Amrus mengenang Njoto sebagai orang yang tak segan-segan mengulurkan tangan kala dia kesulitan dalam urusan pekerjaan. Kalau tak punya uang untuk membeli bahan patung dan lukisan, ”Saya bilang saya perlu kayu, dia membantu,” kata perupa yang kini berusia 80 tahun itu, menceritakan pengalamannya kepada Tempo, awal September lalu.
Di markas tempat Lekra digagas itu, Amrus juga bertemu dengan A.S. Dharta, Henk Ngantung, M.S. Ashar, dan pendiri serta seniman Lekra lainnya. Di antara pendiri Lekra, Njoto paling menonjol.

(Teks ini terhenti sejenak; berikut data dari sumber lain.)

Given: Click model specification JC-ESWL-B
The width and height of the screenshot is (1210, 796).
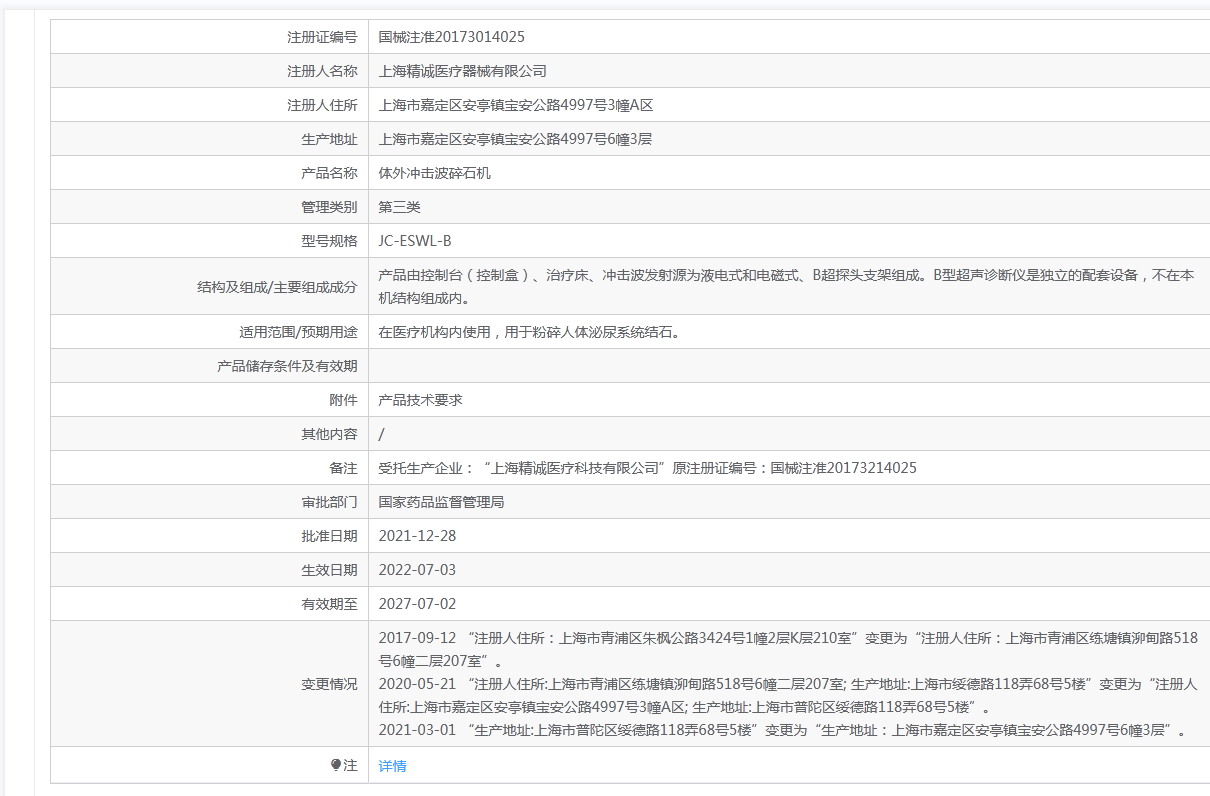Looking at the screenshot, I should click(415, 241).
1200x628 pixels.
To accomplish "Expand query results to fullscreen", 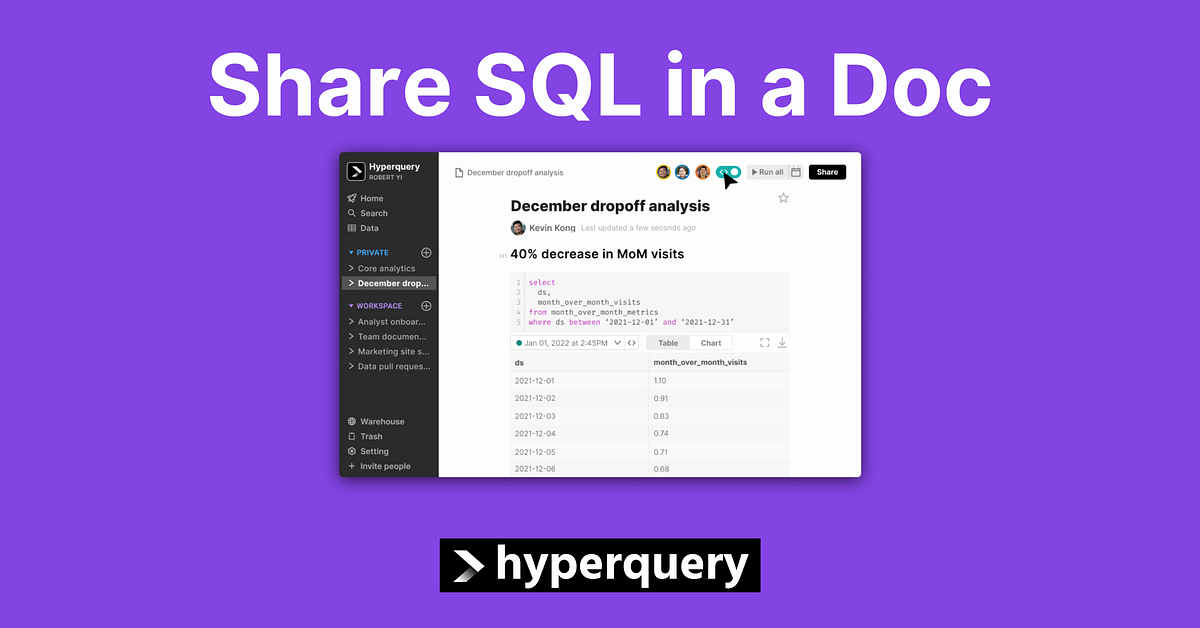I will (764, 342).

Lahir pada 1927 di Jember, Jawa Timur, Njoto dikenal sebagai pemuda jenius. Ayahnya, Raden Sosro Hartono, mendidiknya dengan tegas, keras, dan berdisiplin. Pada usia 16 tahun, dia menjadi anggota Komite Nasional Indonesia Pusat di Yogyakarta, wakil Partai Komunis Indonesia Banyuwangi. Padahal, dia masih duduk di Meer Uitgebreid Lager Onderwijs (MULO)--setingkat sekolah menengah pertama--di Solo, Jawa Tengah.
Selanjutnya..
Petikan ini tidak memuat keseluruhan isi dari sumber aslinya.